• What you will do: The answer must be an exact copy of the lines from the one containing "Task: Click the" through the end of the records, with the pictures left out.

• Records for the exercise:
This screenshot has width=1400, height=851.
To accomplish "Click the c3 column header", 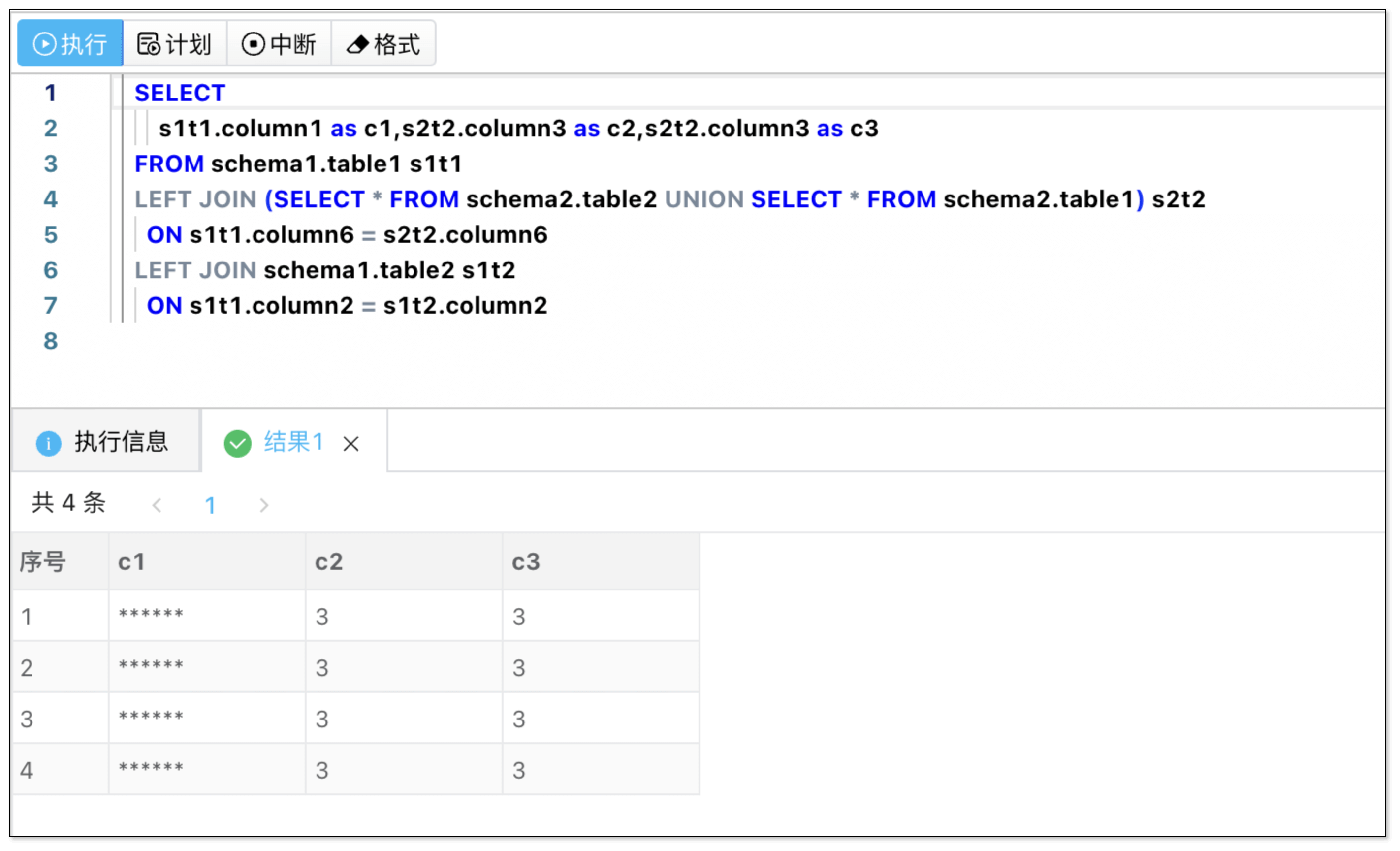I will coord(526,561).
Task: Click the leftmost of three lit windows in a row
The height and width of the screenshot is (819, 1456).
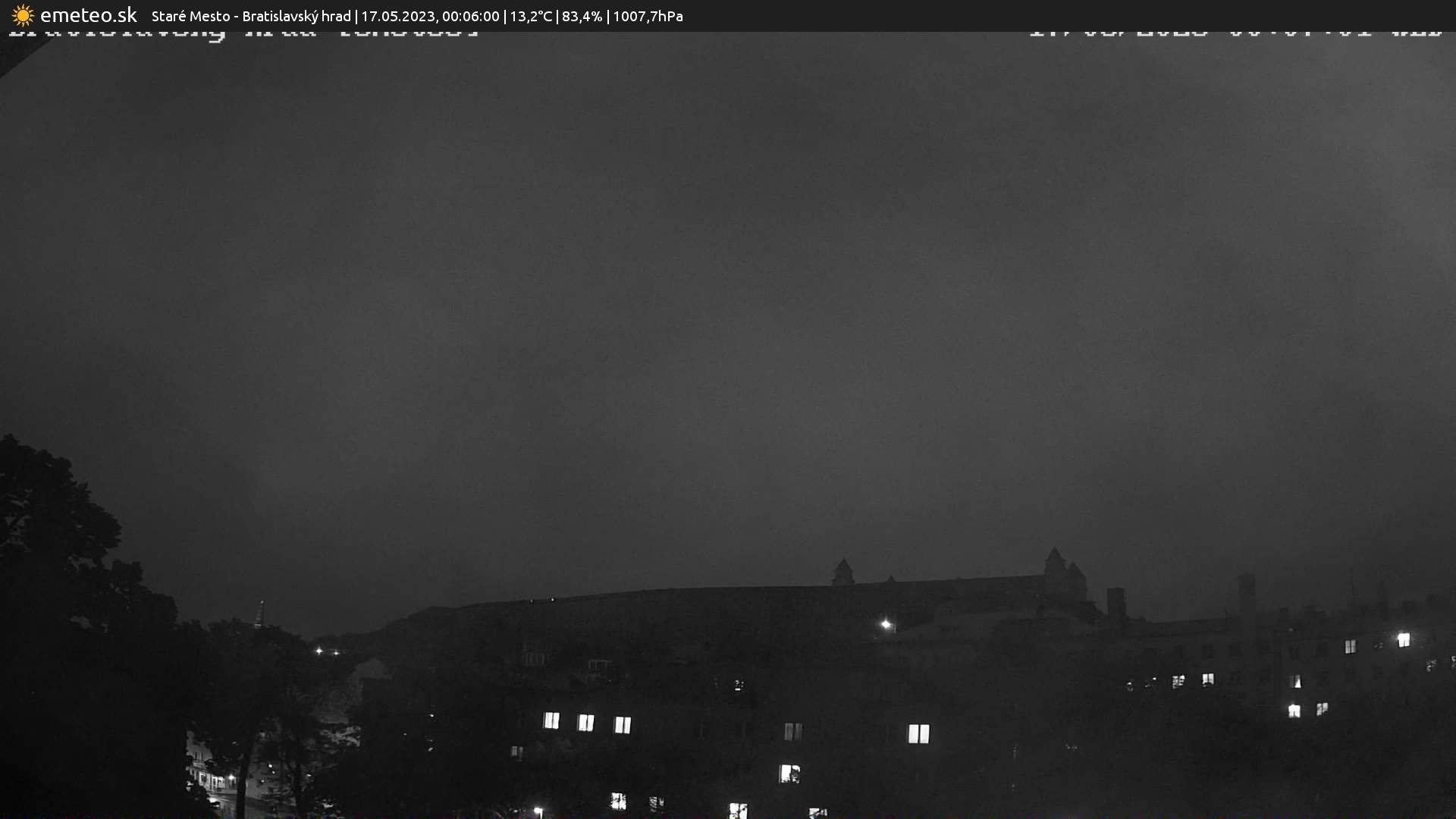Action: pyautogui.click(x=551, y=720)
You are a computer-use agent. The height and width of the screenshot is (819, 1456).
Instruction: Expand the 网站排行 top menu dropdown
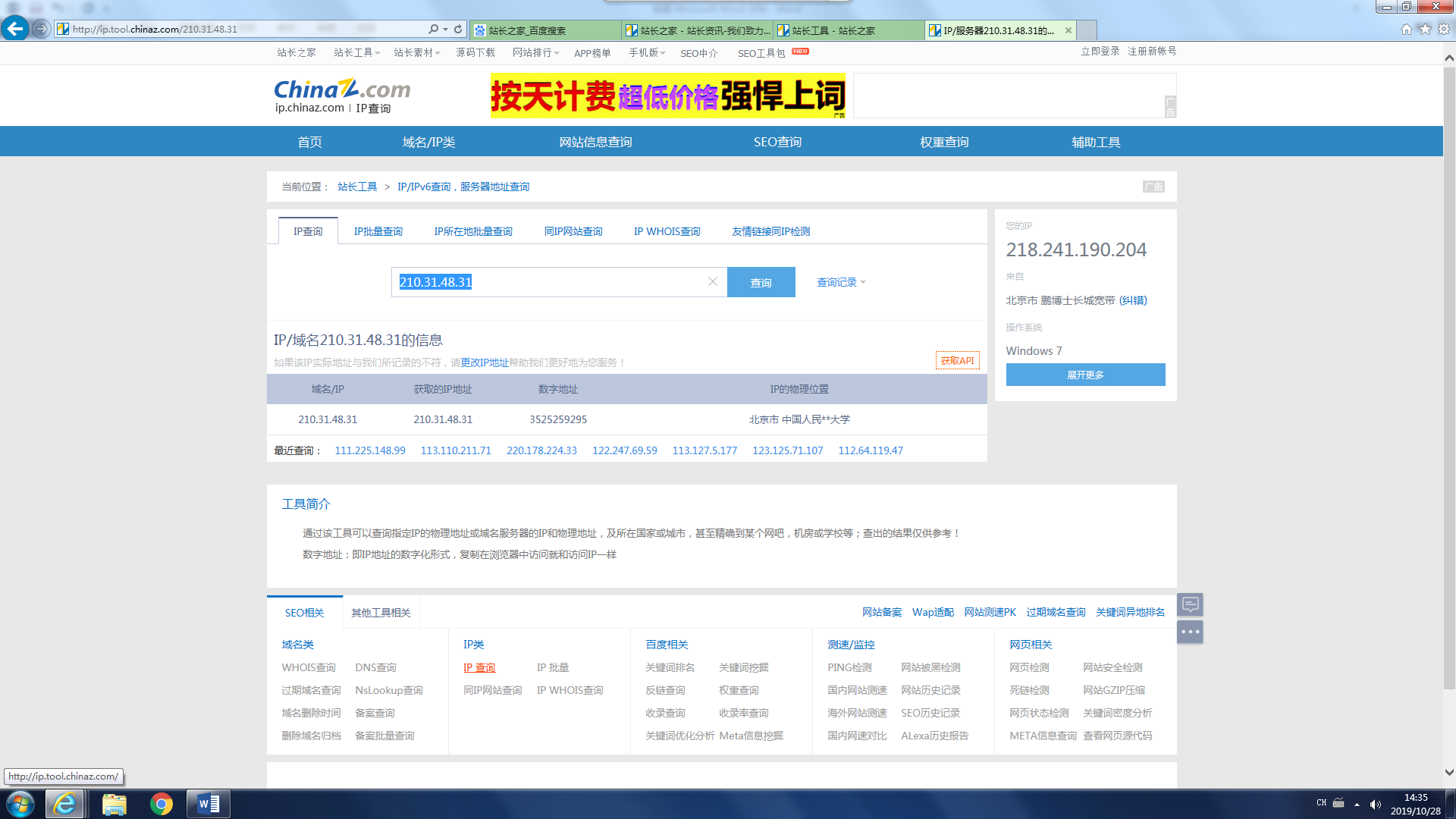click(x=535, y=52)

• Solved problem:
Task: Click the leftmost of three lit windows in a row
The height and width of the screenshot is (819, 1456).
Action: pyautogui.click(x=551, y=720)
You are a computer-use agent. The height and width of the screenshot is (819, 1456).
Instruction: Expand the 网站排行 top menu dropdown
click(x=535, y=52)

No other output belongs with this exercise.